Like so many scenarios I propose in these books, this sounds absurd. So how could it be possible?
This fictional alien language becomes the official language of real-life humans on Earth because the people in the country agree that it’s the language they’re going to speak to each other. That choice isn’t one they made actively, because everyone involved just did whatever worked best for them, which turned out to be what worked best for everyone else too. At first, a fictional language of an alien race became the official language of this country because there was no other language that would’ve worked as well. Then, if the people built a school in their town, where children would go to be taught things they would need to know as grown-ups, that school would teach them how to read and write in Klingon, because out of all the languages that could be taught in school, that one would be the most useful to everyone in the town.
Like a language, the United Nations is not a physical object. The United Nations is an idea that we have all agreed upon. The United Nations is a thing that exists in the world now because everyone in the world agrees that it exists—or at least, is aware that most people in the world agree it exists. Where did that agreement come from?
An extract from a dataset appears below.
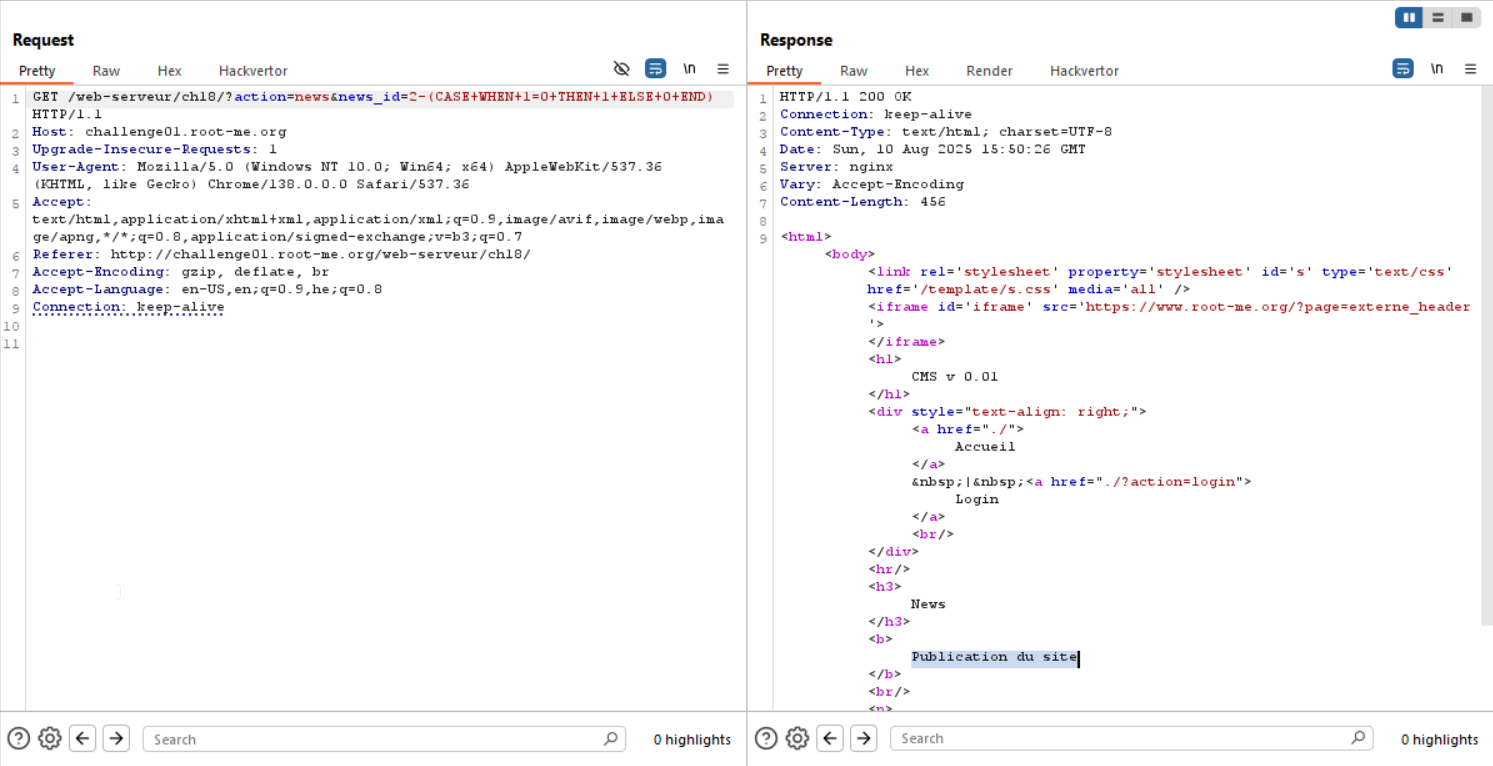The width and height of the screenshot is (1493, 766).
Task: Switch Request view to Raw tab
Action: click(x=106, y=71)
For thousands of years, countries had been making treaties, forging alliances, and fighting wars against each other individually. The people who founded the United Nations founded it because collectively they realized there had to be a better way to conduct international affairs, and, having lived through World War II and facing the threat of a nuclear war, collectively they realized that they’d better find a new way to conduct international affairs. So these people agreed upon the United Nations.
To the people who lived around the time the United Nations was founded, it was a new way of doing things that worked better than the old way of doing things. Those people grew up accustomed to things being done a certain way, but that way obviously didn’t work anymore. Now these people found a new way to do things that, one way or another, worked better for each of them, so they agreed to do things in a new way that worked better for all of them.
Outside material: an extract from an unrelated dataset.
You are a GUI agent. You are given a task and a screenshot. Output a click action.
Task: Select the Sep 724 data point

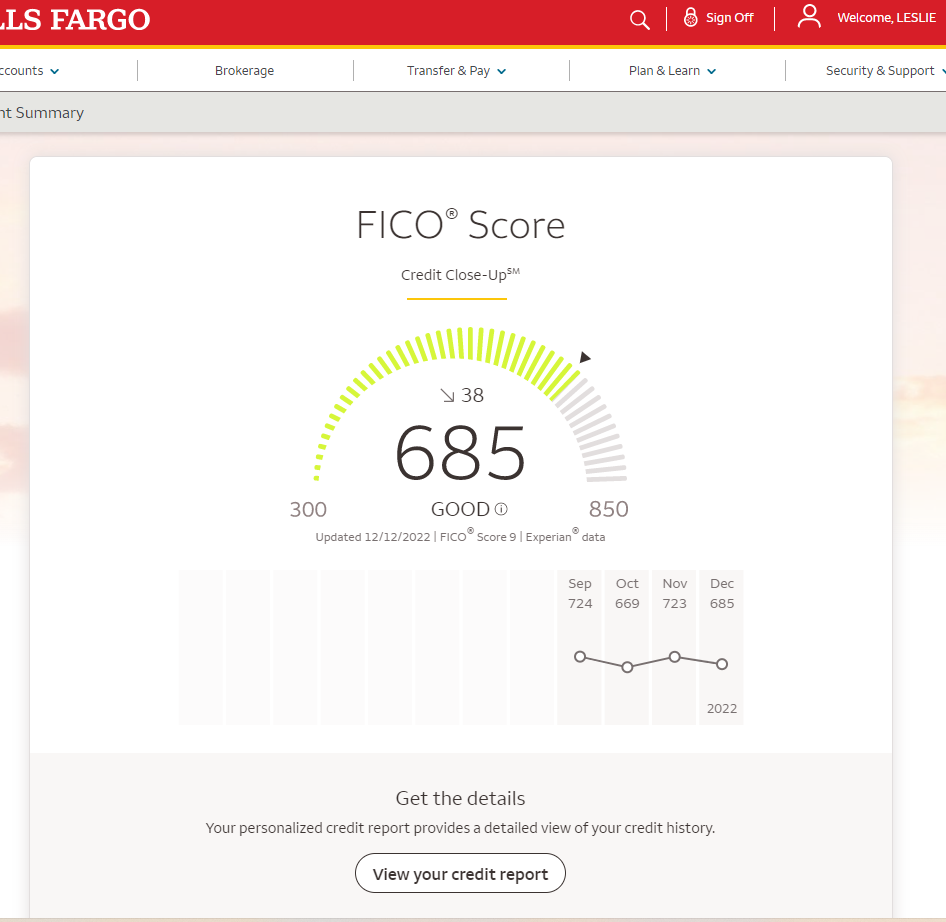[580, 657]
The United Nations was not as personally meaningful or directly important to anyone as a language—nobody had to learn any “United Nations language”—so the transition from absence-of-United-Nations to presence-of-United-Nations was made in just two generations. Kids who were in school when the United Nations was formed, and all the kids who were born after that—beginning with the baby boomers—grew up learning about this new agreement that existed in the world called the United Nations. They never knew of things being done any other way, and the former ways of doing things didn’t work as well anyway. So now we’ve all agreed to do things this way.
Like the adoption of Klingon as the official language of Klingon Island, the United Nations is an agreement that people made, not because they collectively preferred it over another idea that would’ve worked almost as well, but because out of all the ideas they had to choose from, this one worked way better than any other. While the formation of the United Nations was a much bigger undertaking than speaking a language that was foreign to everyone on an island but everyone on the island understood, it was, in the same way, instinctive for everyone involved to do whatever worked best for them—meaning, whatever all of them perceived to offer the most effective means of preserving the survival of their DNA. One way or another, doing this new thing worked best for everyone, so everyone agreed to do it, and this new way of doing things became the way things were done now.